A scientist contributing to the latest report (One of 2,000 scientists apparently; how many scientists does it take to write a report?) on GW opines that accommodation of climate change will not actually entail sacrifice but only change in lifestyle. Since one of the changes encouraged will be to live close to public transportation I suggest that for most of us, particularly those populating the vast reaches of the western suburbs/exurbs, meeting this requirement would mean a whole lot more than a simple change. Trading in the TXS for a Prius wouldn’t be a sacrifice per se (but why did Toyota make it look so weird?); although, to be honest, I think the impact of hybrids on emissions would be a lot smaller than wholesale adoption of Smartcar-sized conventional cars. Living near public transportation though represents a challenge of almost impossible proportion.

Where to find it for one thing? Growth in the Chicago hinterland is currently following the anti-model for combating GW. Worse, I do not see how anything is going to alter the current pattern for years to come. Folks will still demand their American Dream and it is all very well for some chap who has already attained it to tell others to ditch theirs for the sake of the planet. Does dear Al travel by public transport you suppose?

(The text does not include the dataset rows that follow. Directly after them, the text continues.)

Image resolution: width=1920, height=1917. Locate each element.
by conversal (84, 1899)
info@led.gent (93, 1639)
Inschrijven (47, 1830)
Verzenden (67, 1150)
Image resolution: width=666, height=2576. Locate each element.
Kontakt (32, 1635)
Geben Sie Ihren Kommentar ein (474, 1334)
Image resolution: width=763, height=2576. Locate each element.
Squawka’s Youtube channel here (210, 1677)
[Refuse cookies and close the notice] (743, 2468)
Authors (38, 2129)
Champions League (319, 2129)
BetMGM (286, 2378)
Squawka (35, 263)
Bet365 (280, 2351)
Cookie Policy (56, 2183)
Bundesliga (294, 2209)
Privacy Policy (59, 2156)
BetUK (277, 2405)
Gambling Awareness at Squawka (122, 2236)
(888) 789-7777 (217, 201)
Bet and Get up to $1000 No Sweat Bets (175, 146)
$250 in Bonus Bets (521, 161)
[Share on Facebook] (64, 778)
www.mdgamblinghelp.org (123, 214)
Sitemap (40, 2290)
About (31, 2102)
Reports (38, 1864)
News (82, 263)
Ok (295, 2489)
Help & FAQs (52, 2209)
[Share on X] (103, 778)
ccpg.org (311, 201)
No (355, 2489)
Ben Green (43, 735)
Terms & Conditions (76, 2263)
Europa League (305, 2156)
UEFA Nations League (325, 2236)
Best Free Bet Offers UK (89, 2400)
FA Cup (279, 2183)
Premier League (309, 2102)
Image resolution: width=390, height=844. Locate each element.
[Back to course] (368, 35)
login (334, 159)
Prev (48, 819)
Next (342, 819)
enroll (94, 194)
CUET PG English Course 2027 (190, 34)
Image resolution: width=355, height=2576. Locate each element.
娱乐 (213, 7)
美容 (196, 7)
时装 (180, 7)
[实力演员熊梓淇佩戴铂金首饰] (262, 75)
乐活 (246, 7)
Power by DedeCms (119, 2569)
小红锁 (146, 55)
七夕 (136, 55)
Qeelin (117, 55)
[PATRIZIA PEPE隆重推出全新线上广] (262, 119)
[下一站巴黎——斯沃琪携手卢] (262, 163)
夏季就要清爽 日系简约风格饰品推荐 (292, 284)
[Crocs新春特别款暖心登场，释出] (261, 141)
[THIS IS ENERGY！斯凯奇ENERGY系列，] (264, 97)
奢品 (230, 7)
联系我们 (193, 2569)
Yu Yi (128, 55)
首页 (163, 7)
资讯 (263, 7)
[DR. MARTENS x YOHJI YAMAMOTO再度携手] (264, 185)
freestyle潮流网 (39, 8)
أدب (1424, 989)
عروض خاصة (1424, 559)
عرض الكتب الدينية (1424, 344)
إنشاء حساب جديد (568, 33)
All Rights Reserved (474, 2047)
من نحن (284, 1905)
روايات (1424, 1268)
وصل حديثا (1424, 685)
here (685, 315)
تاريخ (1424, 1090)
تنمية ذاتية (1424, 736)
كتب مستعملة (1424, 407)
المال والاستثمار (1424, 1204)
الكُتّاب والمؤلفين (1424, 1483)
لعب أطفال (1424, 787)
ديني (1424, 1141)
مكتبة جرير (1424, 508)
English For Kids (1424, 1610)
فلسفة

Trouble is, these days the Dream seems to involve new construction (as proof it’s just theirs I suppose), echoing volumes of useless empty space sold under the guise of “cathedral” ceilings, set in some recently ploughed field out near Plainfield, Yorkville or points west in order for it to be affordable. Public transportation is perhaps the lowest point on the totem pole of priorities for governments and individuals alike. Most new communities have absolutely none at all, thus enslaving their denizens to tiresomely long drives.

Nationally, the current occupant does not deem Amtrak worthy of a single cent for its operations. Locally, even the gay little blue 714 Pace bus, launched with such fanfare a few months to serve better the college population, is running on fumes. What chance any other public transport initiative if a college population of some 30,000, presumably in the lower echelons of the income bracket unless I underestimate the ergonomics of the student body, cannot support a bus in its busiest corridor?

The public and governmental antipathy towards public transportation is more ingrained than a few worries about curbing carbon dioxide are going to alter. Why is it that I can alight in a country like Germany, scarcely knowing enough of the lingo to satiate my needs for public lavatories, and find my way on a variety of trains and buses to obtain my destination in the middle of the night, while I am unable to summon up sufficient courage to board a CTA bus and attempt to purchase a ticket? I harbour a secret desire that Daley’s bloated egomaniacal fantasy of hosting the Olympics is realized just so the rest of the world can appreciate the full horror of a CTA journey.